Turn the items below into a JSON list of strings, one string per line, with blank lines left out.

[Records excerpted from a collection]
+===+
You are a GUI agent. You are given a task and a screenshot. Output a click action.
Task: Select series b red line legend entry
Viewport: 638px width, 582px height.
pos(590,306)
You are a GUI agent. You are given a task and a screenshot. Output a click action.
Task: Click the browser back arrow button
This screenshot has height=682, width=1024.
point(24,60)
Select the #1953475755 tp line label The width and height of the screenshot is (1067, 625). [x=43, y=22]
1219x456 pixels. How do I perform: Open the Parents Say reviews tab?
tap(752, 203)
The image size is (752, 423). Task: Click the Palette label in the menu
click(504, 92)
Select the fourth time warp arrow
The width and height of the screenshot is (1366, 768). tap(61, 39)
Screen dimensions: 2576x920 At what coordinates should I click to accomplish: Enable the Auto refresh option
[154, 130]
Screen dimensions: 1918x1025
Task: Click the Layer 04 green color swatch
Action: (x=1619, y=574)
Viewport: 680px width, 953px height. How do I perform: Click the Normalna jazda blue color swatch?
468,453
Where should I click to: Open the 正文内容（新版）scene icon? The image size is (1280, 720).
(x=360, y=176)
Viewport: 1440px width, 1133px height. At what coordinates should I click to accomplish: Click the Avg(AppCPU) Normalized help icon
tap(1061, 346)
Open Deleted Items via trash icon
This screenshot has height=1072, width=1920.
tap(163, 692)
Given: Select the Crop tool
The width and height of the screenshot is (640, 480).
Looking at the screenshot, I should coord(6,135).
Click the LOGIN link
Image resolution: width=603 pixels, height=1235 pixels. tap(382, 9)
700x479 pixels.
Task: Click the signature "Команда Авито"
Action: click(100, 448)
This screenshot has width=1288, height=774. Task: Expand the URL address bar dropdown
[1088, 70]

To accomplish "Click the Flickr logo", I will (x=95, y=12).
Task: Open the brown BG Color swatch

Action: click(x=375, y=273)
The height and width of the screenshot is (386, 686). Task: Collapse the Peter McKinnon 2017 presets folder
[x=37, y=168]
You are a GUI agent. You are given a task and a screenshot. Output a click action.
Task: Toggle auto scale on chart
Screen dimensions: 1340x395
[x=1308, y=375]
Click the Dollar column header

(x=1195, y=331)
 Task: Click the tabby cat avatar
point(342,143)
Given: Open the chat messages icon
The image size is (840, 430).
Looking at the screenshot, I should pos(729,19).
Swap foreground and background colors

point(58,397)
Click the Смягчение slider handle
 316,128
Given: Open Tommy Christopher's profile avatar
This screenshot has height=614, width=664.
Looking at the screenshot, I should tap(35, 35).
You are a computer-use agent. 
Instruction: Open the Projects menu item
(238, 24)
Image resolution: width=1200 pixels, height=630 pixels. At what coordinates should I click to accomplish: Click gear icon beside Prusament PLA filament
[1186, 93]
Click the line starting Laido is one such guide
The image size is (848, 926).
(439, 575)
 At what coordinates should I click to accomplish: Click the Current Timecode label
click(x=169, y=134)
+===+
* **SOLUTION TO THIS PROBLEM**:
[
  "You are a GUI agent. You are given a task and a screenshot. Output a click action.",
  "Task: Select series b red line legend entry",
  "Viewport: 638px width, 582px height.",
  "pos(590,306)",
  "You are a GUI agent. You are given a task and a screenshot. Output a click action.",
  "Task: Click the browser back arrow button",
  "This screenshot has height=682, width=1024.",
  "point(24,60)",
  "Select the #1953475755 tp line label The width and height of the screenshot is (1067, 625). [x=43, y=22]",
  "1219x456 pixels. How do I perform: Open the Parents Say reviews tab?",
  "tap(752, 203)",
  "The image size is (752, 423). Task: Click the Palette label in the menu",
  "click(504, 92)",
  "Select the fourth time warp arrow",
  "The width and height of the screenshot is (1366, 768). tap(61, 39)",
  "Screen dimensions: 2576x920 At what coordinates should I click to accomplish: Enable the Auto refresh option",
  "[154, 130]",
  "Screen dimensions: 1918x1025",
  "Task: Click the Layer 04 green color swatch",
  "Action: (x=1619, y=574)",
  "Viewport: 680px width, 953px height. How do I perform: Click the Normalna jazda blue color swatch?",
  "468,453",
  "Where should I click to: Open the 正文内容（新版）scene icon? The image size is (1280, 720).",
  "(x=360, y=176)",
  "Viewport: 1440px width, 1133px height. At what coordinates should I click to accomplish: Click the Avg(AppCPU) Normalized help icon",
  "tap(1061, 346)",
  "Open Deleted Items via trash icon",
  "This screenshot has height=1072, width=1920.",
  "tap(163, 692)",
  "Given: Select the Crop tool",
  "The width and height of the screenshot is (640, 480).",
  "Looking at the screenshot, I should coord(6,135).",
  "Click the LOGIN link",
  "Image resolution: width=603 pixels, height=1235 pixels. tap(382, 9)",
  "700x479 pixels.",
  "Task: Click the signature \"Команда Авито\"",
  "Action: click(100, 448)",
  "This screenshot has width=1288, height=774. Task: Expand the URL address bar dropdown",
  "[1088, 70]",
  "To accomplish \"Click the Flickr logo\", I will (x=95, y=12).",
  "Task: Open the brown BG Color swatch",
  "Action: click(x=375, y=273)",
  "The height and width of the screenshot is (386, 686). Task: Collapse the Peter McKinnon 2017 presets folder",
  "[x=37, y=168]",
  "You are a GUI agent. You are given a task and a screenshot. Output a click action.",
  "Task: Toggle auto scale on chart",
  "Screen dimensions: 1340x395",
  "[x=1308, y=375]",
  "Click the Dollar column header",
  "(x=1195, y=331)",
  " Task: Click the tabby cat avatar",
  "point(342,143)",
  "Given: Open the chat messages icon",
  "The image size is (840, 430).",
  "Looking at the screenshot, I should pos(729,19).",
  "Swap foreground and background colors",
  "point(58,397)",
  "Click the Смягчение slider handle",
  " 316,128",
  "Given: Open Tommy Christopher's profile avatar",
  "This screenshot has height=614, width=664.",
  "Looking at the screenshot, I should tap(35, 35).",
  "You are a computer-use agent. ",
  "Instruction: Open the Projects menu item",
  "(238, 24)",
  "Image resolution: width=1200 pixels, height=630 pixels. At what coordinates should I click to accomplish: Click gear icon beside Prusament PLA filament",
  "[1186, 93]",
  "Click the line starting Laido is one such guide",
  "The image size is (848, 926).",
  "(439, 575)",
  " At what coordinates should I click to accomplish: Click the Current Timecode label",
  "click(x=169, y=134)"
]